To plot out the problem, I supposed I had already found a suitable $\Phi:K\to\Bbb Z_m$, to get the picture:
$$\psi(x,n)=(\varphi(x),\Phi(x)+n)$$
Hmm... nothing at all leaps out at me from this. We know $(x,n)$ is recurrent, but to associate this recurrence with recurrence in $(K;\varphi^m)$ is difficult as $\Phi\circ\varphi^k$ is a meaningless integer as far as I'm concerned. We have:
$$\psi^m(x,n)=\left(\varphi^m(x),n+\sum_{k=0}^{m-1}\Phi(\varphi^k(x))\right)$$
In particular I can say if we let $\Phi$ be a constant map, due to cyclicity, that:
$$\forall n\in\Bbb Z:\psi^m(x,n)=(\varphi^m(x),n)$$
Which is maybe useful... I am unclear on how to proceed. I think this is the only way in which I can leverage cyclicity.
I toyed with the idea of performing multiple group extensions, but again - without a good sense of what $\Phi$ should be, this is not sparking any further ideas.
$\newcommand{\o}{\mathcal{O}}$I could not find the result anywhere online, so I will post my response here for any future benefit.
What I did in the question was essentially correct. The finishing touch is to let $\Phi(x)=1$ for all $x$, and to note that $\Bbb Z_m$ has the discrete topology. Letting $\lambda\in\Bbb Z_m$ be arbitrary, if $n$ is divisible by $m$ (so $n=mk$ for some natural $k$): $$\psi^n(x,\lambda)=((\varphi^m)^k(x),\lambda)$$ But whenever $n$ is indivisible by $m$: $$\psi^n(x,\lambda)=(\varphi^n(x),\lambda+n)$$And $\lambda+n\neq\lambda$ in $\Bbb Z_m$.

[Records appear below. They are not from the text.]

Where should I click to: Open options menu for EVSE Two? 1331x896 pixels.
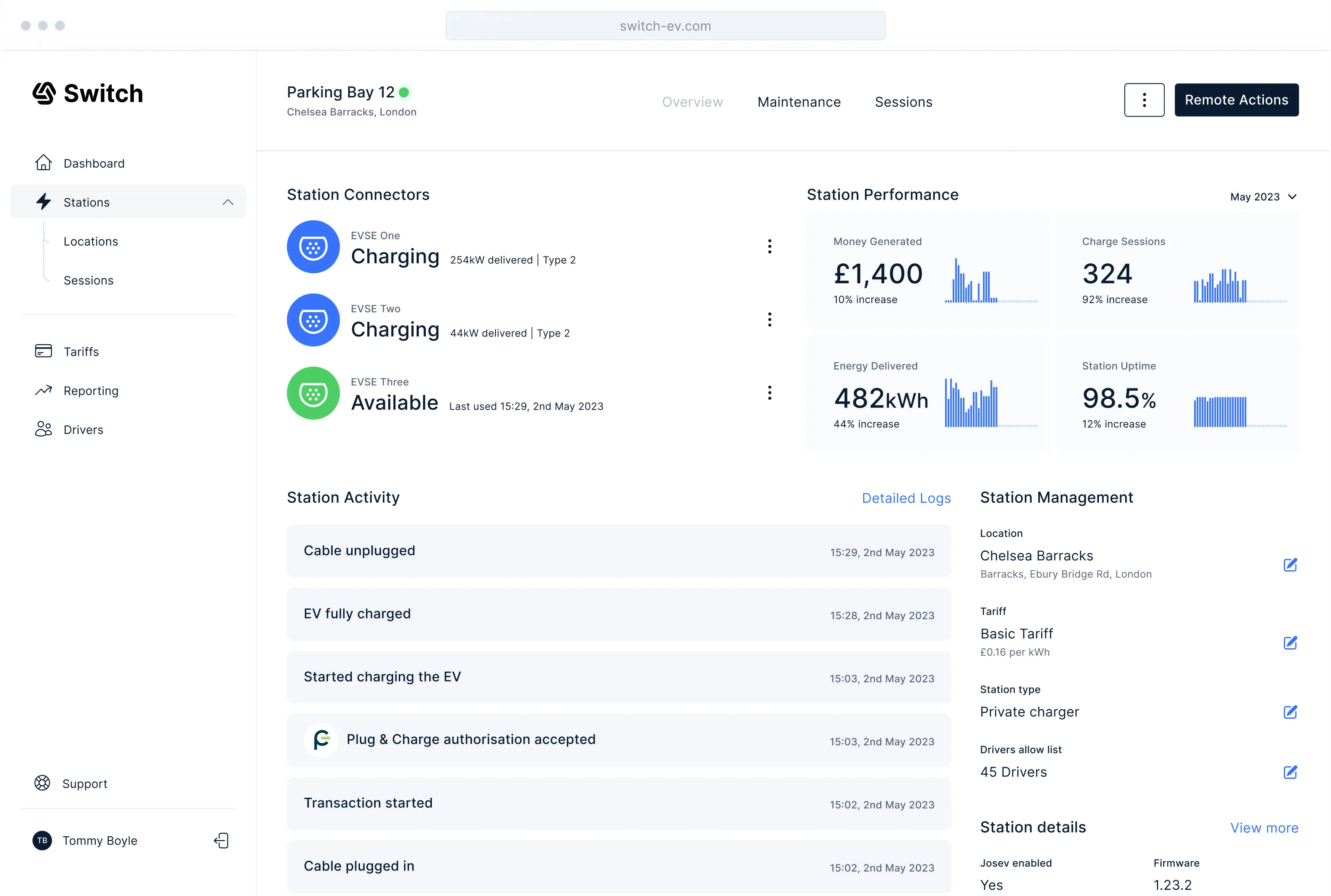click(x=769, y=320)
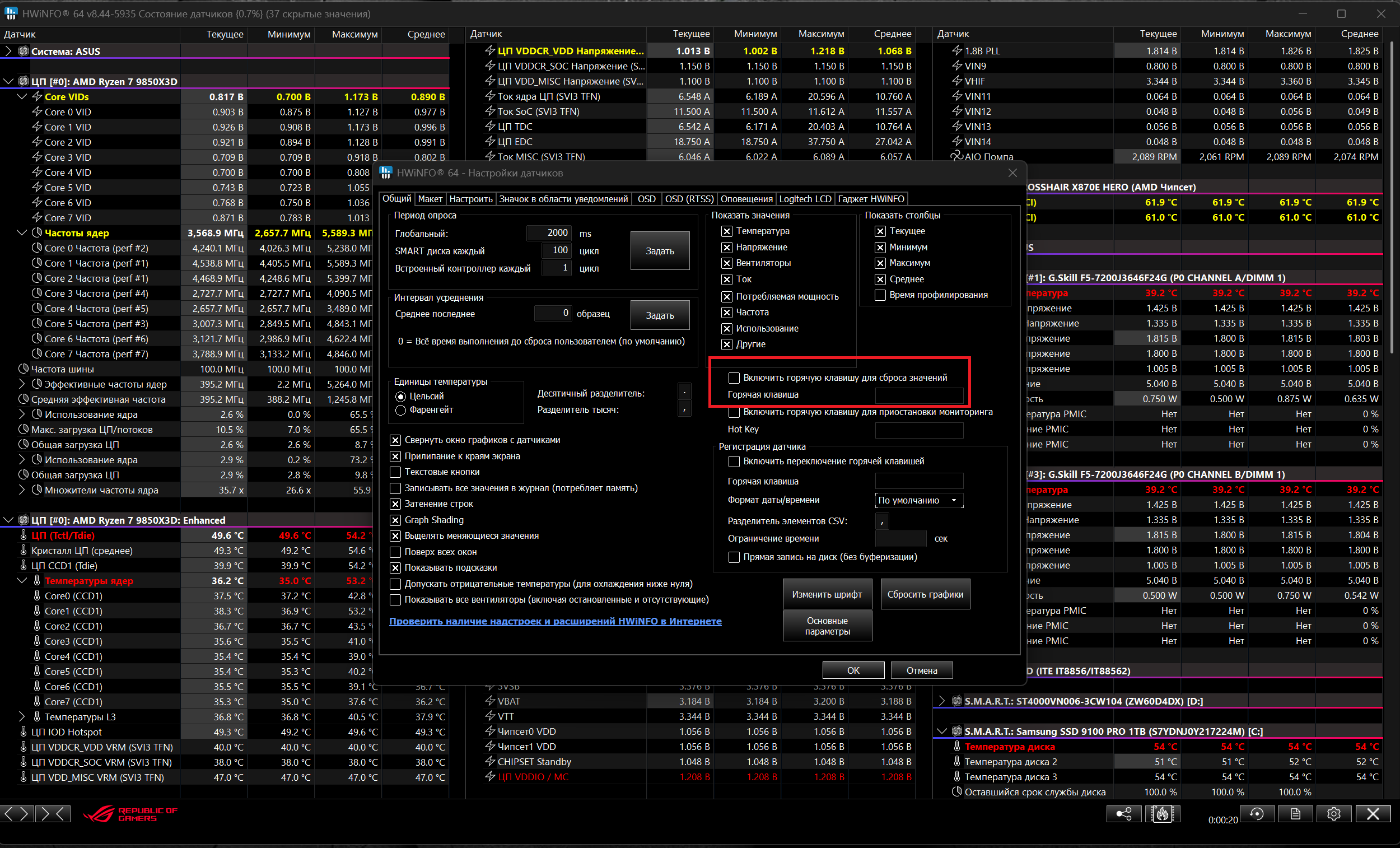Click the flame stress-monitoring icon in bottom toolbar
This screenshot has height=848, width=1400.
coord(1162,814)
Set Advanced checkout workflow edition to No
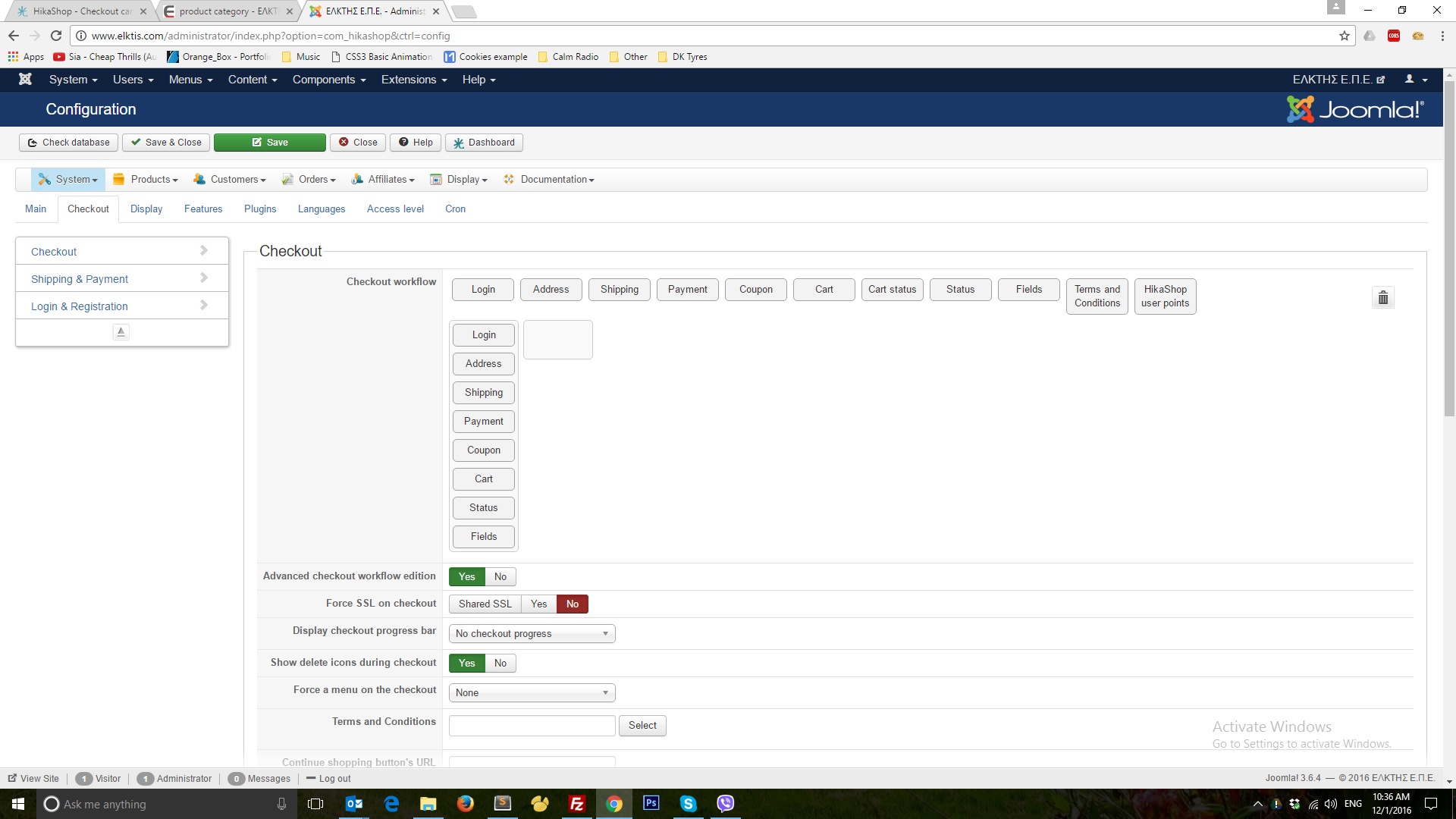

The recurrence of $(x,\lambda)$ under $\psi$ implies all product neighbourhoods of the point contain a member of its orbit: pick an arbitrary open $\o\ni x$ and note that $\o\times\{\lambda\}$ is an open neighbourhood in the extended system of $(x,\lambda)$, so $\psi^n(x,\lambda)\in\o\times\{\lambda\}$ for infinitely many $n$, but for any $n$ not divisible by $m$ the integer coordinate is $\lambda+n\notin\{\lambda\}$. Hence all the recurrences under $\psi$ (which we know exist by an earlier result of the textbook) must bring multiples of $m$ into the neighbourhood $\o\times\{\lambda\}$. Thus infinitely many $n=mk$ have $(\varphi^m)^k(x)\in\o$, for arbitrary $\o$, so $x$ is recurrent in the system $(K;\varphi^m)$.